Maatstaf vaststelling beschermingsomvang
Tegen de achtergrond van een en ander zijn de klachten ongegrond. Het hof heeft conclusie 1 tot uitgangspunt genomen en deze uitgelegd in het licht van de beschrijving en de tekeningen, vanuit het perspectief van de gemiddelde vakman met diens kennis van de stand van de techniek. Het oordeel van het hof komt erop neer dat de gemiddelde vakman zal begrijpen dat het octrooi alleen ziet op stents met een uit-fase eerste meanderpatroon, omdat het probleem dat het octrooi blijkens de beschrijving beoogt op te lossen zich, naar de gemiddelde vakman uit de beschrijving leert en hem ook op grond van zijn kennis van de stand van de techniek bekend is, bij stents met een in-fasepatroon niet voordoet. Anders dan in het middel wordt bepleit, behoefde de omstandigheid dat de tekst van conclusie 1 de mogelijkheid openlaat dat het octrooi ook ziet op stents met in-fase eerste meanderpatronen, het hof niet van zijn uitleg te weerhouden. Het betoog dat de letterlijke tekst van de conclusies in het kader van het bepalen van de beschermingsomvang van een octrooi steeds behoort te prevaleren, althans dat nimmer tot een uitleg kan worden gekomen die beperkter is dan waartoe de letterlijke tekst van de conclusie ruimte laat, ziet eraan voorbij dat art. 1 Protocol nu juist buiten twijfel stelt dat de beschermingsomvang van het Europees octrooi niet uitsluitend wordt bepaald door de letterlijke tekst van de conclusies en dat art. 69 EOV evenmin zo moet worden uitgelegd dat de beschrijving en de tekeningen alleen maar mogen dienen om eventuele onduidelijkheden in de conclusies op te heffen.
3.4.4 De door Medinol genoemde uitspraken van de Technische Kamers van Beroep (TKB) van het Europees Octrooibureau noodzaken niet tot een andere conclusie, reeds omdat de TKB niet oordelen over de beschermingsomvang van een octrooi in het kader van een gestelde inbreuk. De beslissingen van de TKB – die overigens niet eensluidend zijn op het hier aan de orde zijnde punt – dienen te worden gelezen tegen de achtergrond van de taak van de TKB, te weten het beoordelen van de geldigheid van octrooien.
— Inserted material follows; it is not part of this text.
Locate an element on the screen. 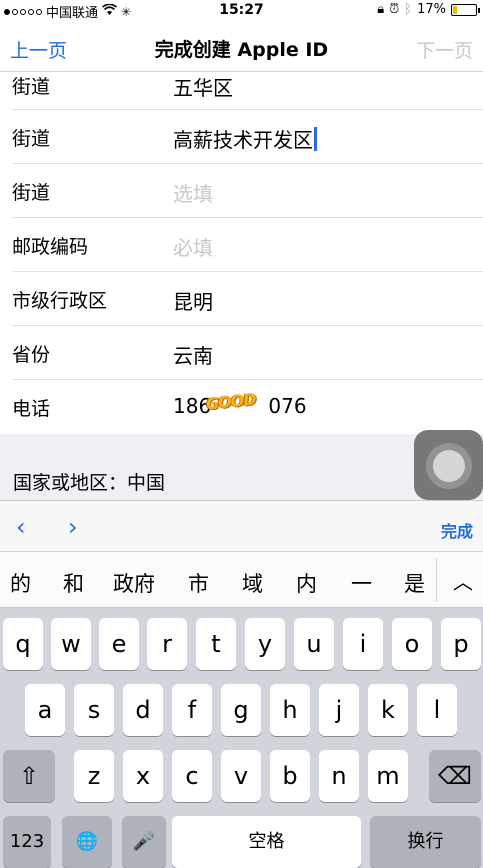  province-label: 省份 is located at coordinates (32, 355).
Peildatum beschermingsomvang bij 3.5.2. (...) beoordeling inbreukvraag
In het kader van de daarop volgende inbreukvraag kan daarentegen mede betekenis worden gehecht aan de kennis van de gemiddelde vakman ten tijde van de beweerde inbreuk, in het bijzonder waar het erom gaat of sprake is van equivalente elementen (vgl. art. 2 van het Protocol).

3.5.3 Het in onderdeel 5 bestreden oordeel heeft betrekking op de kennis waarmee de gemiddelde vakman probeert te doorgronden wat het octrooi toevoegt aan de stand van de techniek, dus op het achterhalen van de uitvindingsgedachte in het kader van de hiervoor in 3.5.2 vermelde “eerstgenoemde vraag”. Dat het hof daarbij de prioriteitsdatum tot uitgangspunt neemt geeft, gelet op het voorgaande, geen blijk van een onjuiste rechtsopvatting. Het onderdeel faalt derhalve.

Slotsom
3.8 Het voorgaande leidt tot de conclusie dat het beroep wordt verworpen. Abbott c.s. hebben aanspraak gemaakt op vergoeding van hun kosten in cassatie met toepassing van art. 1019h Rv. Zij hebben die kosten begroot op € 114.877,50. Medinol heeft daartegen bezwaar gemaakt op de grond dat zij de gevorderde vergoeding niet redelijk en evenredig acht, gelet op de relatief beknopte schriftelijke toelichting en de tijd besteed aan advisering en studie bij een uurtarief van € 650,--. Het bezwaar berust mede op het uitgangspunt dat Abbott c.s., naast genoemd bedrag, aanspraak maken op een bedrag van € 44.357,50 “voor de nota van repliek” (bedoeld zal zijn: de nota van dupliek). Dat uitgangspunt is evenwel onjuist, aangezien de Hoge Raad geen andere kostenopgave heeft bereikt dan die gehecht aan de schriftelijke toelichting. Mede gelet daarop en gezien de door Medinol zelf gevorderde vergoeding, acht de Hoge Raad de gevorderde vergoeding redelijk en evenredig.